Augustin Augier was born on 15 December 1758 in Saint-Tropez, Var. A member of the French Oratorian order, he was trained in Paris and ordained a priest on 22 May 1789, on the eve of the Revolution. For the first part of his career, Augier taught at various Oratorian institutions in France, including at the renown Collège de Tournon, in the Rhône valley. For the latter part, he set up and ran his own boarding schools in Saint-Donat-sur-l'Herbasse and Peyrins.

On the side of his day-time work as a teacher, Augier was also an author.

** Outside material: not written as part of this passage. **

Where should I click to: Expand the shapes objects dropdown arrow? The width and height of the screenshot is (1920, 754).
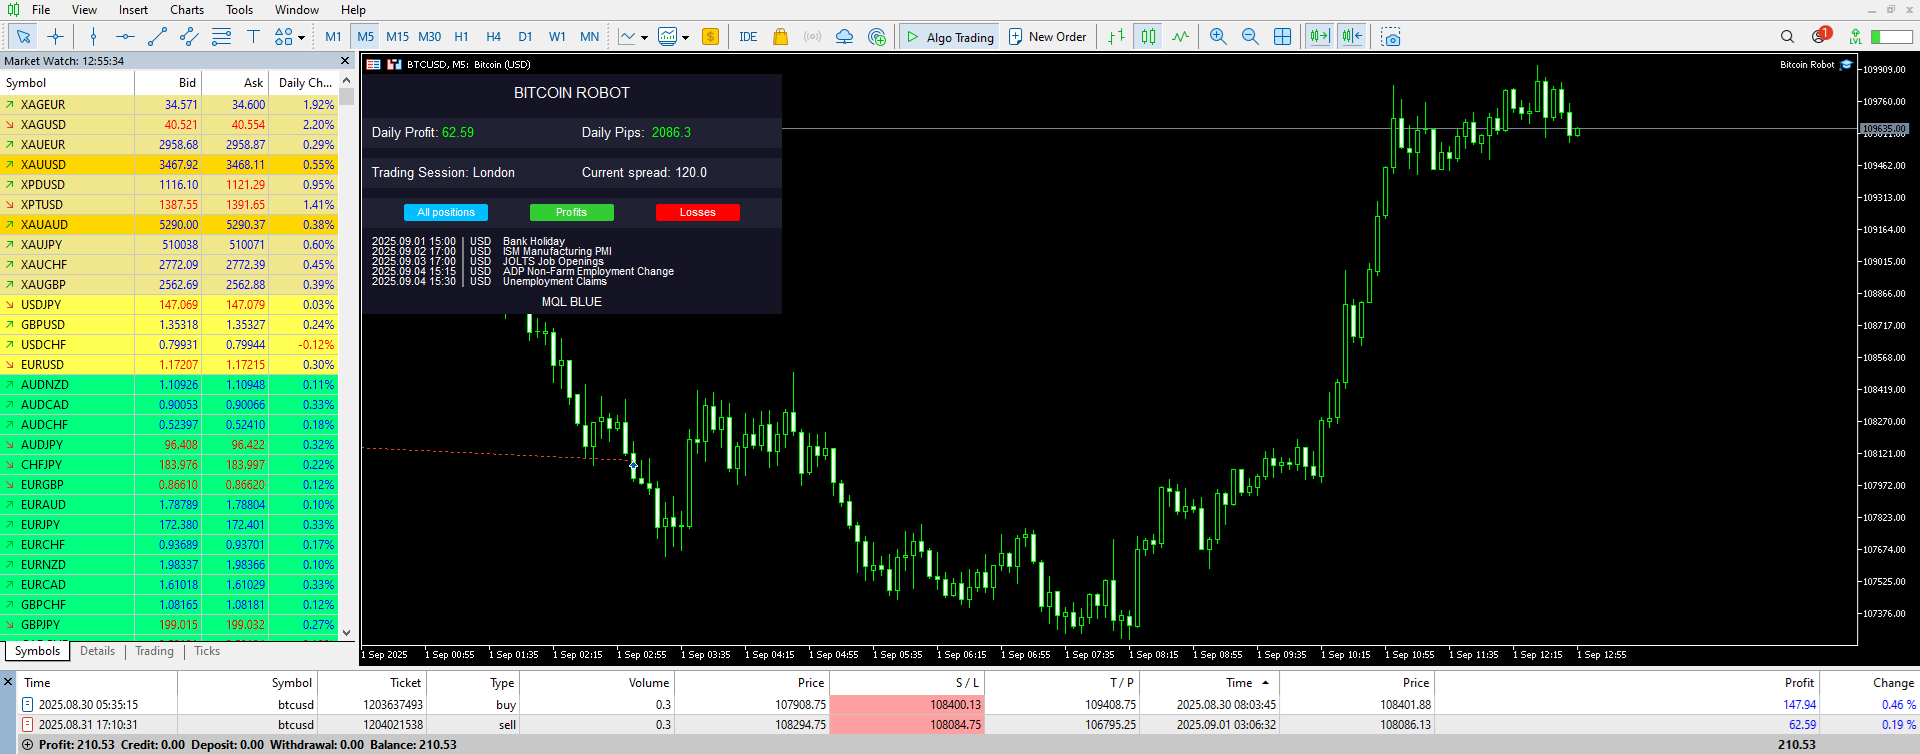[301, 38]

His most famous publication is undoubtedly the Essai d'une nouvelle classification des végétaux, published in Lyons in 1801. Dedicated to botanical taxonomy, the study includes a systematic diagram known as the "Arbre botanique" ("Botanical Tree"); it is generally cited in the literature as the earliest known family tree diagram of natural order, or even as the first evolutionary tree.

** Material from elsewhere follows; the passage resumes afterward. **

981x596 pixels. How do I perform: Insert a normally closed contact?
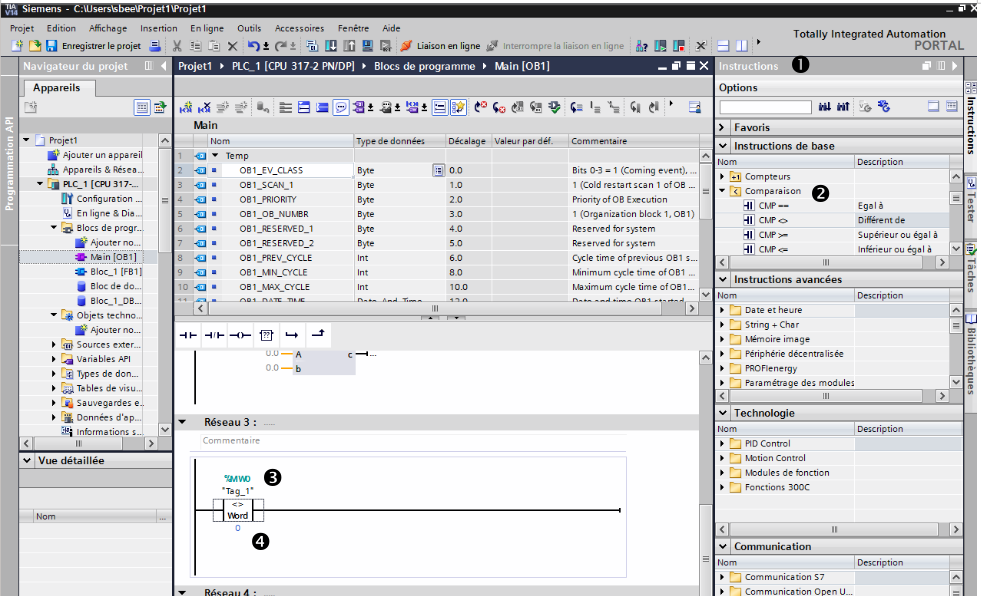tap(213, 335)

Although Augier's tree diagram has been known to the scholarly community since 1983, his identity was only revealed in 2017.

Augier died in the village of Peyrins, Drôme, on 29 January 1825.

== Publications ==
- Essai d'une nouvelle classification des végétaux. Lyon, Bruyset, 1801
- Mémoire sur l'instruction publique, principalement sur l'enseignement de la langue latine. Valence, 1812.